=== EXERCISE AIM ===
Copy out the part of the records that opens with the line containing "Screen dimensions: 1280x720" and closes with the line containing "[x=101, y=426]", replacing "heading" with "label" and keeping everything else the same.
** START OF MATERIAL FOR THIS TASK **
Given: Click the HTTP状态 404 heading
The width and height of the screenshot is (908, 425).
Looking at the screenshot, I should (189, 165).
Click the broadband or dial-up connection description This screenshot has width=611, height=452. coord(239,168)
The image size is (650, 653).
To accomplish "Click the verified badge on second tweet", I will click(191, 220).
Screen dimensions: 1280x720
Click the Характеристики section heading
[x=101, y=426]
** END OF MATERIAL FOR THIS TASK **
** START OF MATERIAL FOR THIS TASK **
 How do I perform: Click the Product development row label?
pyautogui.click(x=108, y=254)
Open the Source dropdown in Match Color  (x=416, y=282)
** END OF MATERIAL FOR THIS TASK **
=== EXPECTED ANSWER ===
Screen dimensions: 1280x720
Click the Характеристики section label
[x=101, y=426]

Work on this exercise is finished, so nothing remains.